(Extract to read)

You claimed it would be worse for multiplayer games and I pointed out that considering how multiplayer games work it not only shouldn’t be any worse it has potential to be better (in regards to multiplayer, not your own connection to the data center)
You will have to receive more data packets if you don't have assets installed locally.
Guys, they don't care about your latency, or opinions on their game studios.
Google Cloud Platform, Amazon AWS, Microsoft Azure. Talk about those.
Open up your search engine and look up Web Assembly and Unreal Engine tech demo.
Look up what Parsec was doing years ago, and imagine that on gamma rays + CDNs and all the caching, microservice, technology that has come about since.
My money is on the corporations who literally took their hardware and technology and rammed them up our collective bottoms. They're all marching together on this direction.
Don't talk about OnLive, don't talk about pressing jump in a video game and it showing half a second later.
Most of y'all have 144hz 4K HDR OLED TVs and don't even know what content is being served by any of the providers.
A handful of giant data centers is the wrong model entirely if you want game streaming to work other than for the handful of people who happen to live very near you. OnLive had 5 data centers in the US. Microsoft Azure has 11. Yes, Microsoft's are much bigger than OnLive's ever were. But that doesn't matter. The difference between 5 locations and 11 is what matters. Make it 500 and you have a chance at keeping latency manageable for more than a handful of people.
ISPs have that kind of infrastructure. The big cloud providers don't.
Even with 10,000 locations there are still issues like this:
You are in New York city and you want to play Fortnite (or Apex legends, or any FPS) with your friend from San Diego.

(Records supplied)

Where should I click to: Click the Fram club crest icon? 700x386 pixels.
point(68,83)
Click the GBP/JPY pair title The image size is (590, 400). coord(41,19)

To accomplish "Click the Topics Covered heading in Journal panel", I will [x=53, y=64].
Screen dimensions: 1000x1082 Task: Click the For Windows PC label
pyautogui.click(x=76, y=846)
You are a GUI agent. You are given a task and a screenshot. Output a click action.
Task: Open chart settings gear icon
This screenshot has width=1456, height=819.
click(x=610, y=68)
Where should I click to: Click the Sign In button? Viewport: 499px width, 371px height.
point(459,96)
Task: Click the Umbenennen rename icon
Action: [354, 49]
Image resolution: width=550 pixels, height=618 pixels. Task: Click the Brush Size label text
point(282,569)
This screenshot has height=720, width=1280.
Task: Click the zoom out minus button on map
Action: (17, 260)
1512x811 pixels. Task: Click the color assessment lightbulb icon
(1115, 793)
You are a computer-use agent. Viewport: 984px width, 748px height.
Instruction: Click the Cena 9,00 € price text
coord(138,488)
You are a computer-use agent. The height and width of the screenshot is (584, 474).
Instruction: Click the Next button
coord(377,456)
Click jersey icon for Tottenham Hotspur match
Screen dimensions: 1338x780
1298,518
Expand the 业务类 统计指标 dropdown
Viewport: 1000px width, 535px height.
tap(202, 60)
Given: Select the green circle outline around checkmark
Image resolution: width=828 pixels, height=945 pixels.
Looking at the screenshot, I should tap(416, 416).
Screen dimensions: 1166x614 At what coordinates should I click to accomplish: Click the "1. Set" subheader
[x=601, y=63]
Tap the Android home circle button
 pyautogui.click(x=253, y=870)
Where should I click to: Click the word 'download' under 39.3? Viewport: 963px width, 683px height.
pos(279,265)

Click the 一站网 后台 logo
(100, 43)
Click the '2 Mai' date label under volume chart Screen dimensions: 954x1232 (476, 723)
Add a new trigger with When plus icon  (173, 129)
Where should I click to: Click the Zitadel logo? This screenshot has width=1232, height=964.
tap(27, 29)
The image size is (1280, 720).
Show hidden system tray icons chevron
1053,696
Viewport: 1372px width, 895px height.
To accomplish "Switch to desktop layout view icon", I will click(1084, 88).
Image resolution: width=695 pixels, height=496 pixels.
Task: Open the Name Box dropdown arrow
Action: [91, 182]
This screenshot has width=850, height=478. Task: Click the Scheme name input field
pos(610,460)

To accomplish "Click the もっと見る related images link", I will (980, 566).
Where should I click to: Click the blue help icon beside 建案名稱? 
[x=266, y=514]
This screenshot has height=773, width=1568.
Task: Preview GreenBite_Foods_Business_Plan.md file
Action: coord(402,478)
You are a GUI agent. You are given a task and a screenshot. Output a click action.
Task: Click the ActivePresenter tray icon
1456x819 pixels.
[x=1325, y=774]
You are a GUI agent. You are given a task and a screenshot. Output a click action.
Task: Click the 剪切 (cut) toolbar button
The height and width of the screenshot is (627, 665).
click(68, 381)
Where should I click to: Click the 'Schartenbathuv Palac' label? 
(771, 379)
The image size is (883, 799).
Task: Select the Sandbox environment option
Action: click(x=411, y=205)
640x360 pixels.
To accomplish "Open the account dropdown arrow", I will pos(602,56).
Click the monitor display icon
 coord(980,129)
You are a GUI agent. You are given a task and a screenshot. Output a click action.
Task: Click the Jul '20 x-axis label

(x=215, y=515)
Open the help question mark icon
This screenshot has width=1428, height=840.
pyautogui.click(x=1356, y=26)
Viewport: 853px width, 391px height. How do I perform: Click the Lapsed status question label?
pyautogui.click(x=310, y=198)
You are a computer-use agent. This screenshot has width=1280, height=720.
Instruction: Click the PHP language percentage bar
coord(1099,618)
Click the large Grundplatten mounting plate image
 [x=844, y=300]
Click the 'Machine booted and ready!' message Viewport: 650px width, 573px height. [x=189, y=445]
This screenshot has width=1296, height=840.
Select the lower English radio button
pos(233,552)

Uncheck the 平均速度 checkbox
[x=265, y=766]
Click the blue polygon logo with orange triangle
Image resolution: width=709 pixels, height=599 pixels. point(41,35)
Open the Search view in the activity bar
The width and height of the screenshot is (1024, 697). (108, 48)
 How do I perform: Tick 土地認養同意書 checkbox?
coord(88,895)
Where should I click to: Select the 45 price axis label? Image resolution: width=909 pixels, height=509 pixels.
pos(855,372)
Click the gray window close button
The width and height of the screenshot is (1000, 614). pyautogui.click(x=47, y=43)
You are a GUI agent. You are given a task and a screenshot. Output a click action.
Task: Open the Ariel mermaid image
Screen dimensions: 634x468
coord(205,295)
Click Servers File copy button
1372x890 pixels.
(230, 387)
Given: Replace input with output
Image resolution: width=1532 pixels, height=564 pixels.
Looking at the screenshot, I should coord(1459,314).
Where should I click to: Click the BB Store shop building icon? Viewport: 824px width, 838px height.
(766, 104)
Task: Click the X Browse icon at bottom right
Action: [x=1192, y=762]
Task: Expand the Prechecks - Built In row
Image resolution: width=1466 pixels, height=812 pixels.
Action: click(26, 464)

(Problems)
A. Quote, word for word, the part of the game streaming comments that opens with the words containing "Guys, they don't" and closes with "Engine tech demo.".
B. In the listing, take the part that opens with the line containing "Screen dimensions: 1166x614" and closes with the line containing "pyautogui.click(x=253, y=870)", and rewrite it with "circle" swapped for "round" and nothing else changed. Return only those lines.

(Expected outputs)
A.
Guys, they don't care about your latency, or opinions on their game studios.
Google Cloud Platform, Amazon AWS, Microsoft Azure. Talk about those.
Open up your search engine and look up Web Assembly and Unreal Engine tech demo.

B.
Screen dimensions: 1166x614 At what coordinates should I click to accomplish: Click the "1. Set" subheader
[x=601, y=63]
Tap the Android home round button
 pyautogui.click(x=253, y=870)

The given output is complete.